The first explosive activity in the region occurred about 11 million years ago to be exact, and since then the region has seen four separate episodes of volcanic growth and caldera collapse, the most recent of which began about 1.8 million years ago and culminated in the formation of the present caldera. These volcanic activities are responsible for shaping the landscape, and that role continues to this day. Evidence of the continuing action can be found in the three volcanoes that serve to adorn the beauty of the Lake Atitlan area. These volcanoes are known as Volcan San Pedro, Volcan Atitlán, and Volcan Toliman. The last two are active volcanoes (active volcanoes are those which constantly eject volcanic lavas, gases, ashes and fragmental materials). During the last 10,000 years Atitlán has developed almost entirely and still remains active. The most recent eruption occurred in 1853. The earthquake in 1976 which killed 26,000 people caused significant subsurface drainage from the lake, allowing the water level to drop two meters within one month.

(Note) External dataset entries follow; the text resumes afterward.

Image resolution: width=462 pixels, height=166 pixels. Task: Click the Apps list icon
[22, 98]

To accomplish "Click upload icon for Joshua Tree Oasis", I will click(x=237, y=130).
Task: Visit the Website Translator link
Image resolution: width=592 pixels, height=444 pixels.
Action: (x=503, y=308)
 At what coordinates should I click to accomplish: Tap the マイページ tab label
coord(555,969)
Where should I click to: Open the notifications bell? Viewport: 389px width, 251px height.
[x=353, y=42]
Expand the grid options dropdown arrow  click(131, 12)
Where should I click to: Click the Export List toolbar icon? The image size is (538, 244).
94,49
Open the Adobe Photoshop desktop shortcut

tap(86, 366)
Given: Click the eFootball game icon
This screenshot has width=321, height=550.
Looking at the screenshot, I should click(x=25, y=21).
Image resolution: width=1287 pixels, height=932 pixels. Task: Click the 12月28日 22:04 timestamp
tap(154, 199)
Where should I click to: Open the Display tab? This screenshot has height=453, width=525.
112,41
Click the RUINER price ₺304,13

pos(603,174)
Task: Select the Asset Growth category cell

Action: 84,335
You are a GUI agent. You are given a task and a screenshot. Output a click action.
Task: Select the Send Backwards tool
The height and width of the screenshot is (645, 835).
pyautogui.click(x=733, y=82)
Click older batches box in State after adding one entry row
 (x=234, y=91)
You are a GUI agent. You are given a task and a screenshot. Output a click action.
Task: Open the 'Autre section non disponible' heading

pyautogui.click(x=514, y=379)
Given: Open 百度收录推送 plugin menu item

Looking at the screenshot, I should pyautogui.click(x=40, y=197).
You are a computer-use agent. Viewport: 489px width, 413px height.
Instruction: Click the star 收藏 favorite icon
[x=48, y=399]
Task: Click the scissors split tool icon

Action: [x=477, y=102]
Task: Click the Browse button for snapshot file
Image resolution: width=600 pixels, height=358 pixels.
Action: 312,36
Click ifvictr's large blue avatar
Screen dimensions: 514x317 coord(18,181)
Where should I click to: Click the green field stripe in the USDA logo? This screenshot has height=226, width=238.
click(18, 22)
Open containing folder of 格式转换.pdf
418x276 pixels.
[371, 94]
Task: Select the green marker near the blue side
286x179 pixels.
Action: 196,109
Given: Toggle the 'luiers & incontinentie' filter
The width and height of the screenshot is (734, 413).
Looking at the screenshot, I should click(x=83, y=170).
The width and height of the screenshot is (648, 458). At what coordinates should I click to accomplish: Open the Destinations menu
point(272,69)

In 1955, the area around Lake Atitlán became a national park. In the late 1950s, the Guatemalan government introduced non-native black bass into the lake’s waters believing that hotels and restaurants could lure more tourists if they could offer freshly caught lake fish on their menus. Over the years, however, the bass ate through nearly the entire food chain, including the young of the rare Pato Poc duck. Their consumption disrupted the ecosystem and destroyed the organisms (led to the extinction of the Atitlán Grebe, a rare bird) that would have kept the bacteria at bay. The situation was aggravated by government distribution of chemical fertilizer containing extra phosphorous to poor farmers who liberally apply it to their fields. A phylum bacterium, cyanobacteria (it can produce cyanotoxins and reproduces explosively under certain conditions which can be harmful to other species, including human beings) was first detected by scientists in 1970’s and again recently in 2009 and 2015.
The lake Atitlán is an important tourist destination and a destination for several Guatemalans to earn their livelihood. Urgent steps need to be taken to cut the sources of pollution and make it suitable for human beings again.